Geëxtraheerde tekst
§ §
Korte conjunctuurgolven
Binnen de lange Kondratiev-golfbewegingen doen zich korte conjunctuurgolven voor, de op- en neergaande beweging van de economie in bepaalde tijdsperiodes. Vaak is dit een periode van vijf à tien jaar. Volgens de conjunctuurtheorie, geïnspireerd op het werk van de Britse econoom John Maynard Keynes (1883-1946), kan een vrijemarkteconomie door onderbesteding van huishoudens en bedrijven in een werkloosheidssituatie terechtkomen waar ze zonder ingrijpen van de overheid niet snel genoeg uitkomt. Om dit op te lossen dient de overheid de bestedingen te stimuleren door begrotingsbeleid of monetair beleid. Conjunctuur is het algemene begrip voor de fluctuaties in de economie en is te onderscheiden in verschillende fases: herstel, hoogconjunctuur, teruggang en laagconjunctuur. Een conjunctuurbeweging ontstaat door het verschil in aanbod en vraag. Deze zijn vrijwel nooit in evenwicht. Door het veranderen van vraag en aanbod ontstaat er zogezegd een golfbeweging in de economie.

economische golven

Keynes en Schumpeter
Kondratievs ideeën kregen enige bekendheid in het Westen tot ze overschaduwd werden door Keynes. Nadien is door onder andere de Oostenrijkse econoom Joseph Schumpeter (1883-1950) op zijn werk voortgeborduurd. Schumpeter was een Oostenrijks econoom en politiek wetenschapper, die vooral bekend staat om zijn idee van innovatie als creatieve destructie.
§ §
Aangeleverd materiaal

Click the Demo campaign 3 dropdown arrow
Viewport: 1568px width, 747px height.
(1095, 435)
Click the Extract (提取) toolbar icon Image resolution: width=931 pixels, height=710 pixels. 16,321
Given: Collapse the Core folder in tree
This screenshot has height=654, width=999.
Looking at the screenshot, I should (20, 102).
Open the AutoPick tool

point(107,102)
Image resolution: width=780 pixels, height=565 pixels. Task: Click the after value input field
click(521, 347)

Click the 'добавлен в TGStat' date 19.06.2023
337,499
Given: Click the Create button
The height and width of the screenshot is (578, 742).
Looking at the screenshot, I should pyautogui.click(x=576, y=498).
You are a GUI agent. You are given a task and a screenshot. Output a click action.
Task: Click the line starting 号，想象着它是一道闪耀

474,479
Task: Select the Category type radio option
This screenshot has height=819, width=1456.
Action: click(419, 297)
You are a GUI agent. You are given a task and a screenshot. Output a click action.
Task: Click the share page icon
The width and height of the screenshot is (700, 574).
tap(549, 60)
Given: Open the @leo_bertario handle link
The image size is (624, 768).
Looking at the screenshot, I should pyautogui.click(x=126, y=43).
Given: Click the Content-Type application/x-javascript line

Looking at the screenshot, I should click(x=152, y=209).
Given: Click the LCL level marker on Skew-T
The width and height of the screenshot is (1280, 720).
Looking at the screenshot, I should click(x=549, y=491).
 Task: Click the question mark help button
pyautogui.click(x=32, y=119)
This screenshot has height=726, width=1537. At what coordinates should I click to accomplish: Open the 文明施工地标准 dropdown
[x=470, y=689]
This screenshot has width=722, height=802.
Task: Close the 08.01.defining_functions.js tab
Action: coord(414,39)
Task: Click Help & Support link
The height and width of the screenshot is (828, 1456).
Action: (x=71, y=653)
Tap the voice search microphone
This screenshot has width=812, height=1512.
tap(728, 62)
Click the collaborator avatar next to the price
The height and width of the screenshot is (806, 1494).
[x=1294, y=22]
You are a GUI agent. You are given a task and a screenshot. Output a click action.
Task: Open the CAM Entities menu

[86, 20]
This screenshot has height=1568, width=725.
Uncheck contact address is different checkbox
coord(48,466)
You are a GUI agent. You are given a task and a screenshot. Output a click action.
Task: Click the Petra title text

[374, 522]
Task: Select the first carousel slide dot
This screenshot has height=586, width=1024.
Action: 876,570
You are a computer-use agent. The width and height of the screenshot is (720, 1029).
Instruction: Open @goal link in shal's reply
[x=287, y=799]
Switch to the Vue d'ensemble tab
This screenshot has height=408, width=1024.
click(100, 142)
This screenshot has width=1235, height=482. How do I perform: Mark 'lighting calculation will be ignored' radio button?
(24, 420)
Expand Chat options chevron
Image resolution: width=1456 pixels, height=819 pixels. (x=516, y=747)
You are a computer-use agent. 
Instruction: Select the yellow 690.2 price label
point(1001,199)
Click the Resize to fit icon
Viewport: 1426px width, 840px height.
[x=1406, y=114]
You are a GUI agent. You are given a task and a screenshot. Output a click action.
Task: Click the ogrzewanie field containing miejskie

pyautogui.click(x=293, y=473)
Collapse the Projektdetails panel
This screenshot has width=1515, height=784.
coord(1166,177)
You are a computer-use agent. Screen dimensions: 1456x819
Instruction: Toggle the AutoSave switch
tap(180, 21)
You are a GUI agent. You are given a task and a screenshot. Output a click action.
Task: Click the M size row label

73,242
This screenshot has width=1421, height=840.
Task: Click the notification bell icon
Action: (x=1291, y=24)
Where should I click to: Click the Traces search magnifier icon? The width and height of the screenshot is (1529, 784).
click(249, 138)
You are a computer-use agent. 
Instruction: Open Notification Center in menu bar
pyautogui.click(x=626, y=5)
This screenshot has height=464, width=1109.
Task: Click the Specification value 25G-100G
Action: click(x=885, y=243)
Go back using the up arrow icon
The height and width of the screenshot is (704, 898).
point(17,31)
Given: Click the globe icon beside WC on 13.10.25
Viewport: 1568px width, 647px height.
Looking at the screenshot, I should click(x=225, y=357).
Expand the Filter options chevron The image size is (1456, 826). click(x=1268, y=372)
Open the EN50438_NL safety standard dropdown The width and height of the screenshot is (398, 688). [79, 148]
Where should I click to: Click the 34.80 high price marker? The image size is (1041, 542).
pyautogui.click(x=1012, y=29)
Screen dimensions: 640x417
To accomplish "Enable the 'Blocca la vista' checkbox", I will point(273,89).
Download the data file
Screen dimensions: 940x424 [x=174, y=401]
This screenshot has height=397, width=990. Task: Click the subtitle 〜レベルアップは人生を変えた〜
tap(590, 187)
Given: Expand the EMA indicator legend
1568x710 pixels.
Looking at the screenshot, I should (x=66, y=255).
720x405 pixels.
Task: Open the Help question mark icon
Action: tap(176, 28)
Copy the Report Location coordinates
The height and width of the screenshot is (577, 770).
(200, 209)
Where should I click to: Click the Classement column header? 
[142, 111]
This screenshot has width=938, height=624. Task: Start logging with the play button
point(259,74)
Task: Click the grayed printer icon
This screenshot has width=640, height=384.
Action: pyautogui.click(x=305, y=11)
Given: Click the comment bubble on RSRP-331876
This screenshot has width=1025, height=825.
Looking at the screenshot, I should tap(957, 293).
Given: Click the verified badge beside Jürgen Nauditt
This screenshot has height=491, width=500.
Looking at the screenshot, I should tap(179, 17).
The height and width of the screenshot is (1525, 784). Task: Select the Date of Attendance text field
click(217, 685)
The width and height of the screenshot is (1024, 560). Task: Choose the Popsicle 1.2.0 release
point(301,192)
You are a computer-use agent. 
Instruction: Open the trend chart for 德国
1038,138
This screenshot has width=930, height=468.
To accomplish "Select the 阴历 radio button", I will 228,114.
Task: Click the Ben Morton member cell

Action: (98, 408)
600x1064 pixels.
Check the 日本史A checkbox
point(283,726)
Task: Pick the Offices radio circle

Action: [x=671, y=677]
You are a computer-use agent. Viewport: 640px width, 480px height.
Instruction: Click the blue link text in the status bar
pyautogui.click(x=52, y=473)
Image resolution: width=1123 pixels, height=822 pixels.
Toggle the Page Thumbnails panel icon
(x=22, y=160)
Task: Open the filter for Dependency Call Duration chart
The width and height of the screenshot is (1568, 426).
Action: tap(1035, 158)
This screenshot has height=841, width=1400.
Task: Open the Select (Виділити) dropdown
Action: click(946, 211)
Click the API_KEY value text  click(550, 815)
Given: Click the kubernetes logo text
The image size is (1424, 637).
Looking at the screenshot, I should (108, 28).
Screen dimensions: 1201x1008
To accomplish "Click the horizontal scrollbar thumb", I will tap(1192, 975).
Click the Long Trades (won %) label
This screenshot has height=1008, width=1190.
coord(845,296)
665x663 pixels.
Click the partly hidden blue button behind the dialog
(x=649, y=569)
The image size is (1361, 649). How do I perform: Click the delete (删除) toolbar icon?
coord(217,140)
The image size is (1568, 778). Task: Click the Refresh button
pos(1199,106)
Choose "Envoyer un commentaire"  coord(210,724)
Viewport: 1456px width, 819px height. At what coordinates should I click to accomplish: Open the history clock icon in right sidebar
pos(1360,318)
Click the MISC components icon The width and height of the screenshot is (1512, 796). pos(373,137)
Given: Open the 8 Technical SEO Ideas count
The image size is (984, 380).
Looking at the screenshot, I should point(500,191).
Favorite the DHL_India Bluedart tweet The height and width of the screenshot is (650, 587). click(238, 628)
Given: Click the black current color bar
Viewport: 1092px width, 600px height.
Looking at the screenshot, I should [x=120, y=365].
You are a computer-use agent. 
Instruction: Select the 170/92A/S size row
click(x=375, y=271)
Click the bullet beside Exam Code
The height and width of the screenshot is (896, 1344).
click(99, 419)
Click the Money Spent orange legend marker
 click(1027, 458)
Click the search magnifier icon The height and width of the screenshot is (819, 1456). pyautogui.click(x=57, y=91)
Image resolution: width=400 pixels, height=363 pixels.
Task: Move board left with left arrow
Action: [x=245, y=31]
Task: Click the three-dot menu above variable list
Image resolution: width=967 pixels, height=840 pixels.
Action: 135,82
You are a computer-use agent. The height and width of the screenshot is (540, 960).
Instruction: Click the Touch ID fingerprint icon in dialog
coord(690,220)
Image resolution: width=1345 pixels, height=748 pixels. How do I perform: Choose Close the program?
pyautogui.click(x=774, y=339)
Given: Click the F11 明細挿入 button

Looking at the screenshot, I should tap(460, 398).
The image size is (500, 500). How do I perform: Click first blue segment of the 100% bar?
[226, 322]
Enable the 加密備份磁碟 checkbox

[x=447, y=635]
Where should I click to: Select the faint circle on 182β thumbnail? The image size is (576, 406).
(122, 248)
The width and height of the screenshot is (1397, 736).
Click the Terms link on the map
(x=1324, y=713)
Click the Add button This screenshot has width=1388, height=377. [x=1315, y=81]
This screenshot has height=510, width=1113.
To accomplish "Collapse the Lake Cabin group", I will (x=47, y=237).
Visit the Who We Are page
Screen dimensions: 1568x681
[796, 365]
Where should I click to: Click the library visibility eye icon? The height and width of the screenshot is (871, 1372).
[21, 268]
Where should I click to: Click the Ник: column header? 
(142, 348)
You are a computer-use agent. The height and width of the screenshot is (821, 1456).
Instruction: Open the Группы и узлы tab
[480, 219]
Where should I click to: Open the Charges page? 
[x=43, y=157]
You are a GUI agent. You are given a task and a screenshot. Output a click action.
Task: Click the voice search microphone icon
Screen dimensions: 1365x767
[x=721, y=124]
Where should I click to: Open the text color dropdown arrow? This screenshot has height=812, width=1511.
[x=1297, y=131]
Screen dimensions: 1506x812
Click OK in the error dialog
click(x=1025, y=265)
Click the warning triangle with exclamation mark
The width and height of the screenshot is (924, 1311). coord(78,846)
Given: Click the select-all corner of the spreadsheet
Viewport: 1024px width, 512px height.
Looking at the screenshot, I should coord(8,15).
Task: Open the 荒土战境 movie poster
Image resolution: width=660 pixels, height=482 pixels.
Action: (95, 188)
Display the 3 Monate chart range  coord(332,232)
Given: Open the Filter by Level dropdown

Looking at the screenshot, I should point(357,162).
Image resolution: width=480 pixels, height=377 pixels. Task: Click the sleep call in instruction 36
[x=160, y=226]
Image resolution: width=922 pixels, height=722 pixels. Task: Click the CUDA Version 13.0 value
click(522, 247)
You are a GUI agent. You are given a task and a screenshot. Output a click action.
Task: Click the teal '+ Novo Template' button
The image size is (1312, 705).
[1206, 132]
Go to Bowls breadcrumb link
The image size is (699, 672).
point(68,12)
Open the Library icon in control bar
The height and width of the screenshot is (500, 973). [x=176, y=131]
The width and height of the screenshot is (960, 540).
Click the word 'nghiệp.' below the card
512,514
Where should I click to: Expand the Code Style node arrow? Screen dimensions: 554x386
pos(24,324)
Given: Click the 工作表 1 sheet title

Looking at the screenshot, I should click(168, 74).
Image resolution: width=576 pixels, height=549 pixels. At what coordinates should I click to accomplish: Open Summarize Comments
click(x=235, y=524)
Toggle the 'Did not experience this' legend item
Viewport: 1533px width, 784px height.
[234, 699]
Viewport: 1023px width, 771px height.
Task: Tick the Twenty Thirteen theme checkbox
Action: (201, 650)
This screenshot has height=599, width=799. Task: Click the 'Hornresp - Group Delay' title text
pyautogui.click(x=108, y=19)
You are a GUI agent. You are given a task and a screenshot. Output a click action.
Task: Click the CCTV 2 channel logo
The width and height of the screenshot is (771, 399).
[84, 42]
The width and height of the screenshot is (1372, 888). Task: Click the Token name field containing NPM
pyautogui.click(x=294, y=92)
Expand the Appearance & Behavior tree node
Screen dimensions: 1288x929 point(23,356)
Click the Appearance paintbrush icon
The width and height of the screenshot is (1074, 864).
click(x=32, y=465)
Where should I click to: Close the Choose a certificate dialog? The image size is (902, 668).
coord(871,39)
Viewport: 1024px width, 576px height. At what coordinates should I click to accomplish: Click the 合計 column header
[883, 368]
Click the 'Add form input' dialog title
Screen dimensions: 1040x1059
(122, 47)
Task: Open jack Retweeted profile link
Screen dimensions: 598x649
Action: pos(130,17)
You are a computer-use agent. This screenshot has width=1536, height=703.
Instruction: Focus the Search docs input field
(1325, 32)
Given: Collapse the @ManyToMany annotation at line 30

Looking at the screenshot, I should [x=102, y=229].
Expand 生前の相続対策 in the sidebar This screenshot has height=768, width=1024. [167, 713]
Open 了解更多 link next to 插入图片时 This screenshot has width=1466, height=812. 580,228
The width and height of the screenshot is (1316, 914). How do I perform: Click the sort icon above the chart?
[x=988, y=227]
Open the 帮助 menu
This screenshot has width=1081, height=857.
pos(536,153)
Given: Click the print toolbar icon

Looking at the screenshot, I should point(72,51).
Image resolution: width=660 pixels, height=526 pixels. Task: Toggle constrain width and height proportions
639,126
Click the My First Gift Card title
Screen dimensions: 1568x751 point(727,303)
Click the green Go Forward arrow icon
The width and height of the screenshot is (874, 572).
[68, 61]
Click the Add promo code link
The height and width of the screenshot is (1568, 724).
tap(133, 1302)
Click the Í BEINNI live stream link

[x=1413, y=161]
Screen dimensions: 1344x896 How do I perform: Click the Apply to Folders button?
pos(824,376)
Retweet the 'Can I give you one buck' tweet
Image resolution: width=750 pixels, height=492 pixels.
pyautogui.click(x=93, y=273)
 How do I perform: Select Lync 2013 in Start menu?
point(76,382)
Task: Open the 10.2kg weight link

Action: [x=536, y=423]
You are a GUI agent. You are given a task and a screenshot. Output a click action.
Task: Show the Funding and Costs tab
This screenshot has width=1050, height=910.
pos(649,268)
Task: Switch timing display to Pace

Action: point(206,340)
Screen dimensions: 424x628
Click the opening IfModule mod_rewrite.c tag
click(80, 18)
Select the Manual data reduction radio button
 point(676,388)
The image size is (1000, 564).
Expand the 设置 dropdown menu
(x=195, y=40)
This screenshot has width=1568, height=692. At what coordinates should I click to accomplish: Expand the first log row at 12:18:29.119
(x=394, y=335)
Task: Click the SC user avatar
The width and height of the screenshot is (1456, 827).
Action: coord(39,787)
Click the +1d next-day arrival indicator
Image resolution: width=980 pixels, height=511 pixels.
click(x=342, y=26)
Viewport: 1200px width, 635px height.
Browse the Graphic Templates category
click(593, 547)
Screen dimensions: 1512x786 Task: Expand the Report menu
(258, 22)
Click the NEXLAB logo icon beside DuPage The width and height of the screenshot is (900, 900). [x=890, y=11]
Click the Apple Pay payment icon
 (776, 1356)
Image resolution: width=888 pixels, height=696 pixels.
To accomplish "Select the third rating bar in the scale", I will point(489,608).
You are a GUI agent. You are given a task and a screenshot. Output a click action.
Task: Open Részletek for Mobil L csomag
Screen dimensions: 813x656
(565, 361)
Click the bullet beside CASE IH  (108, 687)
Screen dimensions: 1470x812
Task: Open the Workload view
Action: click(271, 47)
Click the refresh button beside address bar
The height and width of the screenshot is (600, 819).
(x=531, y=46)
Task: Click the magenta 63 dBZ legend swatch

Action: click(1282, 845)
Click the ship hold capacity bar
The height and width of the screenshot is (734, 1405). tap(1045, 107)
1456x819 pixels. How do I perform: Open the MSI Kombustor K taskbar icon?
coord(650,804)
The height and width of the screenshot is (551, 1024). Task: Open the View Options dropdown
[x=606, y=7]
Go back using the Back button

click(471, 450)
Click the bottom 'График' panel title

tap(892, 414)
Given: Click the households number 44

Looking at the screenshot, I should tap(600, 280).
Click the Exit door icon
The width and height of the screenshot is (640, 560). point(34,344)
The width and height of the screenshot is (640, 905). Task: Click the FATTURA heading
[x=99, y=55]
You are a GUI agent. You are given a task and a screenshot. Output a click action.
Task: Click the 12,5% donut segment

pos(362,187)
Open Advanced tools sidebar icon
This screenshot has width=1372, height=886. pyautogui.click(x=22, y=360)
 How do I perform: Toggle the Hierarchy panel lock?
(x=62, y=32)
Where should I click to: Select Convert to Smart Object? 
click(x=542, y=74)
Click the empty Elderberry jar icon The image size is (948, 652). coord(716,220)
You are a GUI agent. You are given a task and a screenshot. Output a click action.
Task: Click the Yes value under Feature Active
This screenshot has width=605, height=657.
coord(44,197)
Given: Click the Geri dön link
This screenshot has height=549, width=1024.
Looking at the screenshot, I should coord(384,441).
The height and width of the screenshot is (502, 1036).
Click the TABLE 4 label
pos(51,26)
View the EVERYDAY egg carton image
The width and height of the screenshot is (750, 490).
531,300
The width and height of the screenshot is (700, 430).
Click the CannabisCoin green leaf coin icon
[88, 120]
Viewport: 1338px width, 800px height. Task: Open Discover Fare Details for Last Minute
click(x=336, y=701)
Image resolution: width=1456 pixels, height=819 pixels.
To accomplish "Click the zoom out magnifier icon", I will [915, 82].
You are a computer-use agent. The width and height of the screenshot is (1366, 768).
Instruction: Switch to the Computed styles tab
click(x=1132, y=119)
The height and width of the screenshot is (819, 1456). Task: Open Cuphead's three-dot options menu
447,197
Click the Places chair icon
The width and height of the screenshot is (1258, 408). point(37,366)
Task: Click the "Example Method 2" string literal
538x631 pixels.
§ §
Te voltooien opdrachten
**A.** Beantwoord aan de hand van de tekst over conjunctuurgolven de volgende vragen:
(i) Hoeveel jaar beslaat een korte conjunctuurgolf volgens de tekst vaak?
(ii) In welke fases is conjunctuur te onderscheiden?
(iii) Om welk idee staat Schumpeter vooral bekend?
**B.** Kopieer uit de tekst over conjunctuurgolven letterlijk het gedeelte vanaf "Keynes en Schumpeter" tot en met "als creatieve destructie.".
**C.** Schrijf het vervolg van de tekst over conjunctuurgolven, aansluitend op de laatste zin ervan.
Het aangeleverde materiaal staat los van de tekst en vormt een afzonderlijk geheel.

Antwoorden op opdrachten
**A.**
(i) Vijf à tien jaar.
(ii) Herstel, hoogconjunctuur, teruggang en laagconjunctuur.
(iii) Zijn idee van innovatie als creatieve destructie.

**B.**
Keynes en Schumpeter
Kondratievs ideeën kregen enige bekendheid in het Westen tot ze overschaduwd werden door Keynes. Nadien is door onder andere de Oostenrijkse econoom Joseph Schumpeter (1883-1950) op zijn werk voortgeborduurd. Schumpeter was een Oostenrijks econoom en politiek wetenschapper, die vooral bekend staat om zijn idee van innovatie als creatieve destructie.

**C.**
Hij wordt algemeen gezien als een van de meest invloedrijke economen van de 20e eeuw. De vierfasenindeling (voorspoed, etc.) is van Schumpeter, evenals de opdeling van langegolffasen in zogeheten Juglar-curves (7-11 jaar) en de Kitchincycli, de vierjaarscyclus die wordt veroorzaakt door de schommelingen in de voorraadopbouw. De voorspoedfase is een fase van krachtige groei. Deze duurt gemiddeld een jaar of twintig. Aan het eind van de voorspoedfase vindt een omslag plaats; het groeitempo blijft nog vrij hoog, maar de inflatie gaat oplopen. In de periode na de oorlog was 1965/1966 een belangrijk omslagpunt. De recessieperioden duren zeven tot elf jaar, de lengte van de Juglar-cyclus. We zien deze ook terug bij de depressieperioden. De laatste was die van 1973 tot 1982. In 1982 begon de lange-golf herstelfase, de inflatie ging sterk teruglopen en de werkgelegenheid nam toe. De herstelperiode, die ook weer één Juglar-cyclus duurde, eindigde rond 1992 en daarna begon een nieuwe lange-golfbeweging.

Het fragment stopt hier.